:: Tâche 1 ::
D'après l'extrait, à quelle date la Charte de la langue française a-t-elle été sanctionnée ?
:: Tâche 2 ::
Recopiez le passage de l'extrait qui commence par « À propos de » et se termine par « 26 août 1977. », en renommant « loi 101 » en « loi de 1977 ».

==== Extrait ====

À propos de la Charte de la langue française

La Charte de la langue française, aussi connue sous le nom de « loi 101 », consacre le rôle particulier joué par le français au Québec. Cette loi fait du français la seule langue officielle du Québec et vise à en protéger le statut ainsi qu’à en assurer la pérennité. Elle fait du français la langue de l’État et de la Loi, de l’enseignement, des communications, du commerce et des affaires ainsi que la langue normale et habituelle du travail. Elle prévoit des droits et obligations qui modifient différents aspects de la vie en société.

La Charte en deux dates

La Charte de la langue française a été proposée par Camille Laurin, ministre d’État du Développement culturel sous le gouvernement de René Lévesque. Elle a été sanctionnée le 26 août 1977.

Le 1er juin 2022, la Loi sur la langue officielle et commune du Québec, le français a été sanctionnée et est venue modifier la Charte. Elle consacre le français en tant que seule langue officielle et commune au Québec, en consolide le statut dans toutes les sphères de la société, aménage une gouvernance linguistique à la fois forte et neutre et crée un devoir d’exemplarité de l’État à cet effet. Elle fait du français une affaire d’État.

Changements apportés par la Charte

La Charte de la langue française a transformé le paysage linguistique du Québec par la mise en place de certaines règles visant à affirmer le statut du français en tant que langue officielle. Voici les changements importants survenus après son entrée en vigueur dans différents domaines de la vie quotidienne.

Travail et économie

Avant l’adoption de la Charte

Dans le secteur privé, la connaissance et l'utilisation régulière de l'anglais étaient souvent requises pour aspirer à des postes de niveau supérieur et les travailleuses et travailleurs du secteur privé devaient souvent exercer leurs activités en anglais.

Aujourd’hui

Travailler en français est un droit. De plus, les entreprises employant 25 personnes ou plus durant une période de six mois ont l’obligation de mettre en place une démarche de francisation visant à généraliser l’utilisation du français dans leur milieu de travail, à tous les paliers organisationnels.

Éducation

Avant l’adoption de la Charte

Les parents, dont les parents francophones et ceux issus de l’immigration, pouvaient choisir d’envoyer leurs enfants à l’école anglaise.

Aujourd’hui

La vaste majorité des jeunes au Québec étudient en français de la maternelle au secondaire. L’admissibilité à l’enseignement en anglais est encadrée par la loi.

==== Données sources ====

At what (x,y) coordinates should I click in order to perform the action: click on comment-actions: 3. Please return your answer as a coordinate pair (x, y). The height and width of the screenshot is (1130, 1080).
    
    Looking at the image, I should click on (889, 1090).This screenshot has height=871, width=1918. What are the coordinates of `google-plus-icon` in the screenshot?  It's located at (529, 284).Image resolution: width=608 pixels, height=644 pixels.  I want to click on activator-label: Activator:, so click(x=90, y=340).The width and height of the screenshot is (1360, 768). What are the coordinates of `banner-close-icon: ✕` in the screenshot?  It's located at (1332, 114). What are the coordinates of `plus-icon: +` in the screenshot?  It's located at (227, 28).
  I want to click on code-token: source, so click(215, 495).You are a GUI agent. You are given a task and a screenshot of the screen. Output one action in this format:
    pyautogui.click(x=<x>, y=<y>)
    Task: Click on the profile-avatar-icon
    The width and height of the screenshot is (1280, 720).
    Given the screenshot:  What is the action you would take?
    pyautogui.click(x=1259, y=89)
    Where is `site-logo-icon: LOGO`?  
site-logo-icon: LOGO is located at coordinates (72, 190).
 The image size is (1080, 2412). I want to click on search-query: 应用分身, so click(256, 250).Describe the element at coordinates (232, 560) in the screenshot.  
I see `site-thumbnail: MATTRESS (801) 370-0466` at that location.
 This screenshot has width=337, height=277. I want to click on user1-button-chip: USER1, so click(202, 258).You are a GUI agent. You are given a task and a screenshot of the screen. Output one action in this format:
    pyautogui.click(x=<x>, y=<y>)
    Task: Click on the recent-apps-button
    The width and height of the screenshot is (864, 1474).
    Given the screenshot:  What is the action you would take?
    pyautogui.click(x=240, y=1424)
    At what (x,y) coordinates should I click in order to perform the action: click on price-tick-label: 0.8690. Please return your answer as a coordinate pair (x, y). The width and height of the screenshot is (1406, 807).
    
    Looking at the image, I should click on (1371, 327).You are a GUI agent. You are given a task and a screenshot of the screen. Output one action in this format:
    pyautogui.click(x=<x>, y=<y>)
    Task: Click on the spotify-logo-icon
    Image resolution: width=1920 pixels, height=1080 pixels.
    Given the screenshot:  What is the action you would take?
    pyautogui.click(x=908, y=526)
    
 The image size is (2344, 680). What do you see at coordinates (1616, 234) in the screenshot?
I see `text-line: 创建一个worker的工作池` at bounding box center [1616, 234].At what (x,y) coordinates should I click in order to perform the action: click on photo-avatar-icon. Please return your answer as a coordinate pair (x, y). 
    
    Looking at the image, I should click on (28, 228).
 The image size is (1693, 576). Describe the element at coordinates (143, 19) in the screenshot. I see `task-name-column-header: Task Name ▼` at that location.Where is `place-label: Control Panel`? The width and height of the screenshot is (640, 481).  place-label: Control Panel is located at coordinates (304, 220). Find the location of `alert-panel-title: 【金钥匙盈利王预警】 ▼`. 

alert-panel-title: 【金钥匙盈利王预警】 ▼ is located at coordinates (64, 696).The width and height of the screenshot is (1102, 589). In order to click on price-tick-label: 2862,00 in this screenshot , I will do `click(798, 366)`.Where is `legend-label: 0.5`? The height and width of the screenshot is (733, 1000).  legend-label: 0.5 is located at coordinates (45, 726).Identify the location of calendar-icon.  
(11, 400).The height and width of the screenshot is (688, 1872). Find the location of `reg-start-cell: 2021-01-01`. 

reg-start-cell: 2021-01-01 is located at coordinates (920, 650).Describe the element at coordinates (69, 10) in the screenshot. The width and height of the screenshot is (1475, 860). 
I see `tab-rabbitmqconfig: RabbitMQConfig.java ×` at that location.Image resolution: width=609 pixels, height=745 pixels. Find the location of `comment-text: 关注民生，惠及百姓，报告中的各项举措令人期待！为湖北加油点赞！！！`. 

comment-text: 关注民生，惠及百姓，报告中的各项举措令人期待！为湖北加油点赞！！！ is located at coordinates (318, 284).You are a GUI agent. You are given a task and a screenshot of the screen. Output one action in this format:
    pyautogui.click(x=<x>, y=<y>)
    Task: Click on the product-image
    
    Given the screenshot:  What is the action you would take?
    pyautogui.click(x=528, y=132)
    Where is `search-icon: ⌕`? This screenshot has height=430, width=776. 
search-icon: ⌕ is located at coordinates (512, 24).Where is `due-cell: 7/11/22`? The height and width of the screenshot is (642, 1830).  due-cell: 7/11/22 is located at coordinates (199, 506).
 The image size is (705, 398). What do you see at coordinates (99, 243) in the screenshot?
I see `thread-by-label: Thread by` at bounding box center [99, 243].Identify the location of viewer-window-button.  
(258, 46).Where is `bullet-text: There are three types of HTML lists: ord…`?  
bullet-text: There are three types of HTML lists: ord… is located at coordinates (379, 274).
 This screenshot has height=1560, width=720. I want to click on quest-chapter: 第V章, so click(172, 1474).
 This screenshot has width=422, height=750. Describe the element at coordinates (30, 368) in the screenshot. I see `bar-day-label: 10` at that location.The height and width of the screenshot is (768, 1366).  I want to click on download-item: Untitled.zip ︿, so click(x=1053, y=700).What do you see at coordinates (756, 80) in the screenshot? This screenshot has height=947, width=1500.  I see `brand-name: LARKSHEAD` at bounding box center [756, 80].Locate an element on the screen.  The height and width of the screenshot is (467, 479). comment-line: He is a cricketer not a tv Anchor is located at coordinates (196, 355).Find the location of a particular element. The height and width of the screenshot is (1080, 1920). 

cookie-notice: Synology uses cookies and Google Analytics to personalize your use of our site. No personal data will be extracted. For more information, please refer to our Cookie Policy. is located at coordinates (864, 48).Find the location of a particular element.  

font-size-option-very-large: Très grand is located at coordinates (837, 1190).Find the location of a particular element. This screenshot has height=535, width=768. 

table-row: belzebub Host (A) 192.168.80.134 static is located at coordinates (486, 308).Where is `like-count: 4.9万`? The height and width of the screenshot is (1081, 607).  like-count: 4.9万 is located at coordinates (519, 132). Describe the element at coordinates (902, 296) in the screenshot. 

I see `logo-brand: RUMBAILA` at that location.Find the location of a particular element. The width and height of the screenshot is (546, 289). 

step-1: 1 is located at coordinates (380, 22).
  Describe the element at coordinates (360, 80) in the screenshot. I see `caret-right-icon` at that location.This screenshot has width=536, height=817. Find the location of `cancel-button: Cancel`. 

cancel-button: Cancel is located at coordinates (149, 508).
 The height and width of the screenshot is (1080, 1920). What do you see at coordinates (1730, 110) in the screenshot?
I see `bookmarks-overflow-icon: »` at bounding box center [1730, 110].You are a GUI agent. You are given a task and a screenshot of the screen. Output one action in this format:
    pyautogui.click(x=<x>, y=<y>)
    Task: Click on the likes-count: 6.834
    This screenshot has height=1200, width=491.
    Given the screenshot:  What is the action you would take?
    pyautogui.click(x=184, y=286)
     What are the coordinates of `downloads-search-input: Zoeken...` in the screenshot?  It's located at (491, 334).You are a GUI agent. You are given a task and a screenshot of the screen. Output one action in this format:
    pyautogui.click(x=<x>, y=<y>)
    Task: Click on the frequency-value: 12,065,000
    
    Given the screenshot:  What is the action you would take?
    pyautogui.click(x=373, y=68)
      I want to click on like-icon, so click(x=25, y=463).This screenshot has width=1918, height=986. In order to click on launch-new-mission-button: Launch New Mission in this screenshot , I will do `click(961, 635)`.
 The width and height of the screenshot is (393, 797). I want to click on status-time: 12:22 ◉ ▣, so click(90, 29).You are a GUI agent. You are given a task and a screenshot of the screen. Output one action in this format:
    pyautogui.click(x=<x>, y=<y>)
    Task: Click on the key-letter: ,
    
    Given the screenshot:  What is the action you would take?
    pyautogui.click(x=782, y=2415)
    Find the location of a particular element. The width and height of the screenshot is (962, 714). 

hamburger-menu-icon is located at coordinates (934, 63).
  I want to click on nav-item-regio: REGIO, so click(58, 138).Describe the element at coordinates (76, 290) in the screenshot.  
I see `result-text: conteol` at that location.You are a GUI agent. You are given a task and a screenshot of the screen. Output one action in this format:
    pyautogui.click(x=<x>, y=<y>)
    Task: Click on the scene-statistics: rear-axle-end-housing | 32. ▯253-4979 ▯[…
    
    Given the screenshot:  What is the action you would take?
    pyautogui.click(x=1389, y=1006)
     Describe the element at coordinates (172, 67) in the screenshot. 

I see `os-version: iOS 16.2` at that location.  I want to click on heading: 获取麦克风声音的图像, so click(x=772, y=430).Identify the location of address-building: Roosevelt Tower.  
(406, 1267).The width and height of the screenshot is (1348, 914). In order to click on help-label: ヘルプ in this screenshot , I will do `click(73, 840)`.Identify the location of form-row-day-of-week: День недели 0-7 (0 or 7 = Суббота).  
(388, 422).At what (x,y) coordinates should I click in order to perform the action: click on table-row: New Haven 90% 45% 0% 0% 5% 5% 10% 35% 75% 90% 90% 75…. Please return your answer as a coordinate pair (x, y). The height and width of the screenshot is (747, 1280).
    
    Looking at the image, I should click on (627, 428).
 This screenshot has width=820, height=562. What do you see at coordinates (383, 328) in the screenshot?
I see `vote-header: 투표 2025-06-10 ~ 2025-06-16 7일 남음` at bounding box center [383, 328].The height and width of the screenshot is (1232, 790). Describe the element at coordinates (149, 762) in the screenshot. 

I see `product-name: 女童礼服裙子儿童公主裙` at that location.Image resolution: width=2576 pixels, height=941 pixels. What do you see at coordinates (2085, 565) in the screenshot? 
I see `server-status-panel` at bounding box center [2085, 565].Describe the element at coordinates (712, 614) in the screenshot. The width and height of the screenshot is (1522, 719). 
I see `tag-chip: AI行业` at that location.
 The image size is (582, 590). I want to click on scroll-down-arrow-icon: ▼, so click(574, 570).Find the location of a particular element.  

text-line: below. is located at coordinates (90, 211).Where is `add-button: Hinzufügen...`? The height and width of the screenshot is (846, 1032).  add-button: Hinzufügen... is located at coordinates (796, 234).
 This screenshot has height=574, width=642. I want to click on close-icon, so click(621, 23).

====

:: Réponse 1 ::
Le 26 août 1977.

:: Réponse 2 ::
À propos de la Charte de la langue française

La Charte de la langue française, aussi connue sous le nom de « loi de 1977 », consacre le rôle particulier joué par le français au Québec. Cette loi fait du français la seule langue officielle du Québec et vise à en protéger le statut ainsi qu’à en assurer la pérennité. Elle fait du français la langue de l’État et de la Loi, de l’enseignement, des communications, du commerce et des affaires ainsi que la langue normale et habituelle du travail. Elle prévoit des droits et obligations qui modifient différents aspects de la vie en société.

La Charte en deux dates

La Charte de la langue française a été proposée par Camille Laurin, ministre d’État du Développement culturel sous le gouvernement de René Lévesque. Elle a été sanctionnée le 26 août 1977.